# Start of Exercise data

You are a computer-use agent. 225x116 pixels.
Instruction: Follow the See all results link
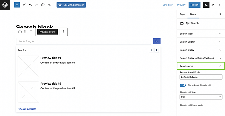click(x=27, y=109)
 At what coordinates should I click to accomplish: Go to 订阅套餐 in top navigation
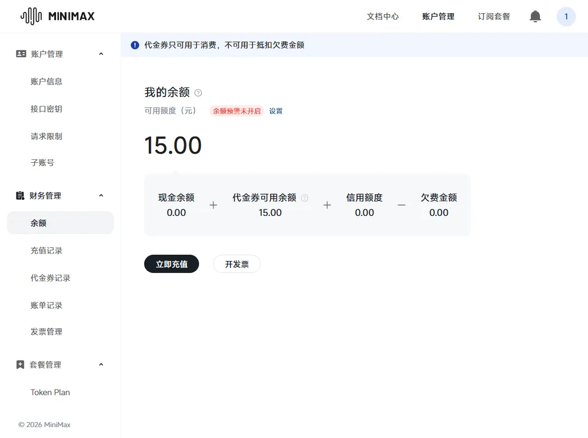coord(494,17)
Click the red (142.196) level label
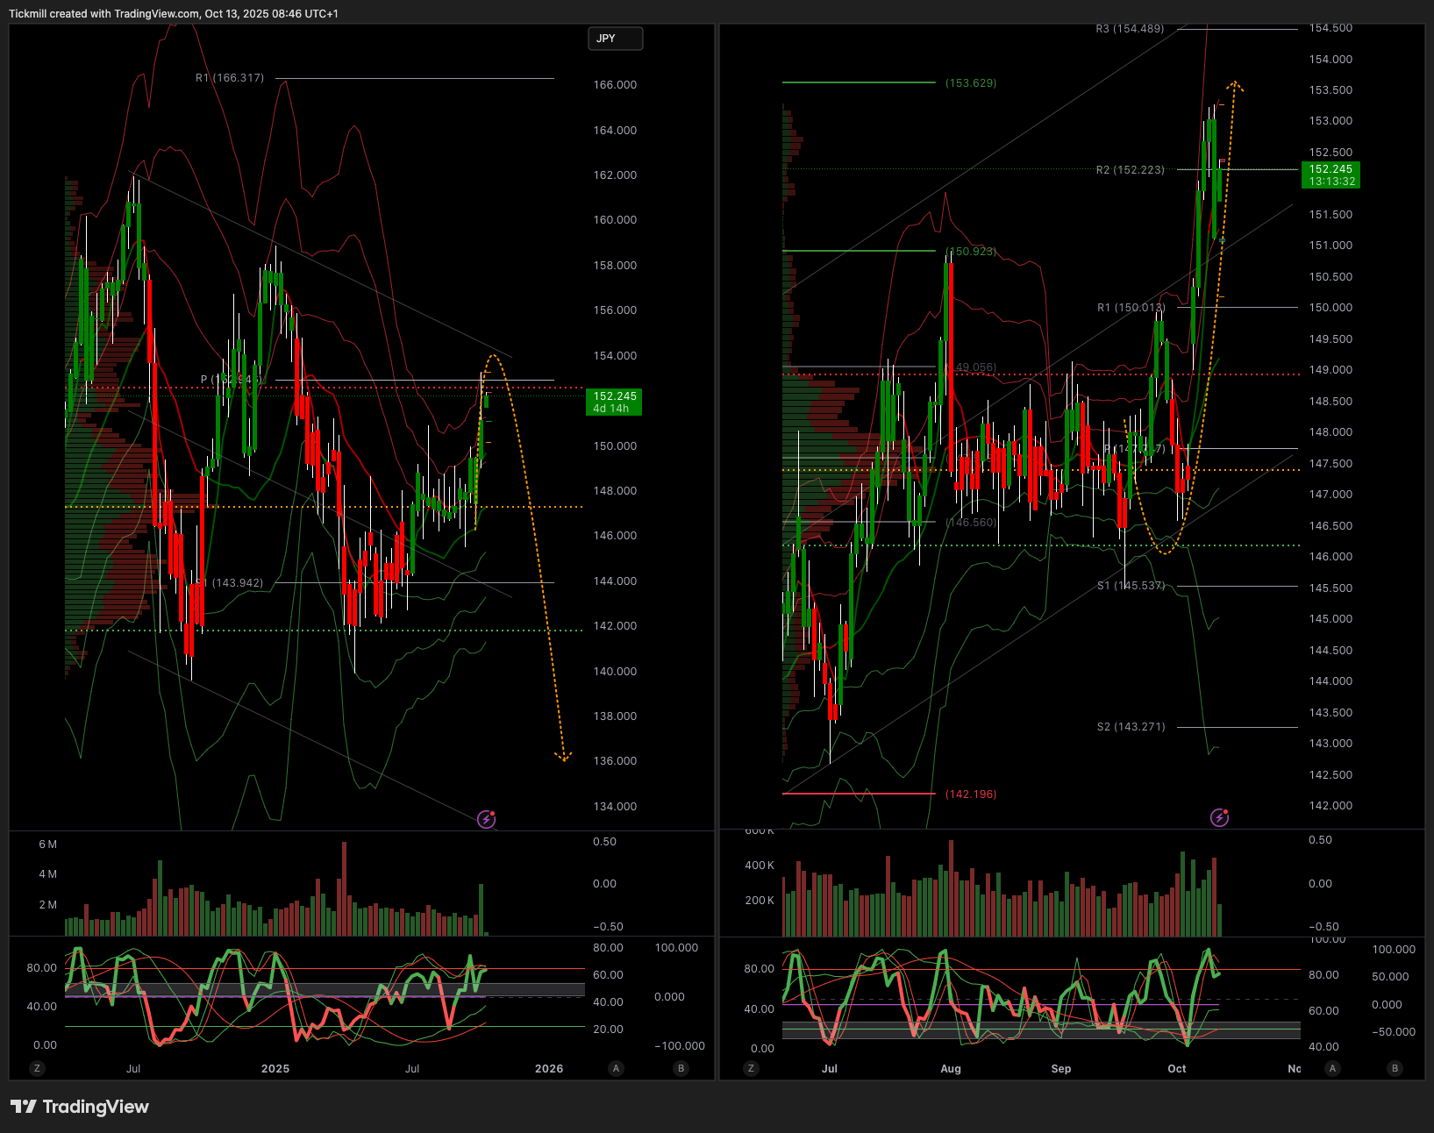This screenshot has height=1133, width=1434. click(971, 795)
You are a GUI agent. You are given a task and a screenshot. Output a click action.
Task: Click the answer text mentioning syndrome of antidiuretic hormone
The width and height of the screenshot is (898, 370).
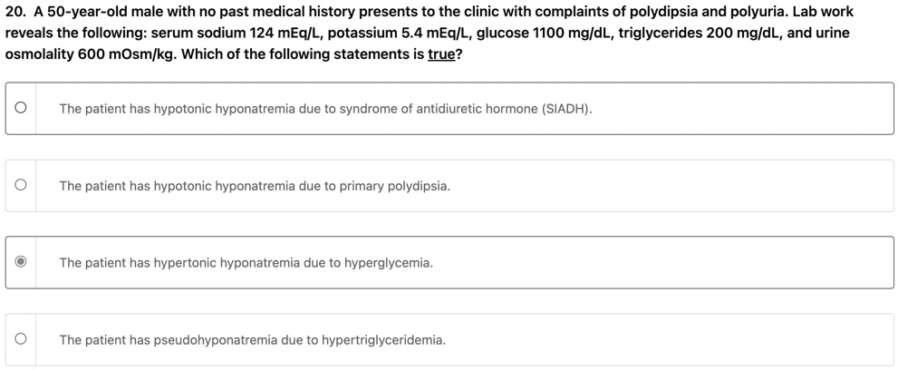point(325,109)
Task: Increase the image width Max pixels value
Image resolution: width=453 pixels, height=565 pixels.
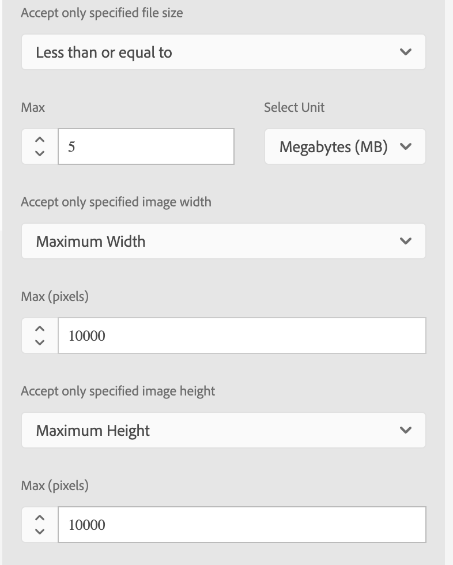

# End of Exercise data

Aim:
Rewrite all the records with every "agent" changed to "assistant" and nothing else altered. Leave the pictures out.

Full answer:
You are a computer-use assistant. 225x116 pixels.
Instruction: Follow the See all results link
click(x=27, y=109)
 At what coordinates should I click to accomplish: Go to 订阅套餐 in top navigation
coord(494,17)
Click the red (142.196) level label
This screenshot has height=1133, width=1434. click(971, 795)
You are a GUI assistant. You are given a task and a screenshot. Output a click action.
Task: Click the answer text mentioning syndrome of antidiuretic hormone
The width and height of the screenshot is (898, 370).
point(325,109)
Task: Increase the image width Max pixels value
Image resolution: width=453 pixels, height=565 pixels.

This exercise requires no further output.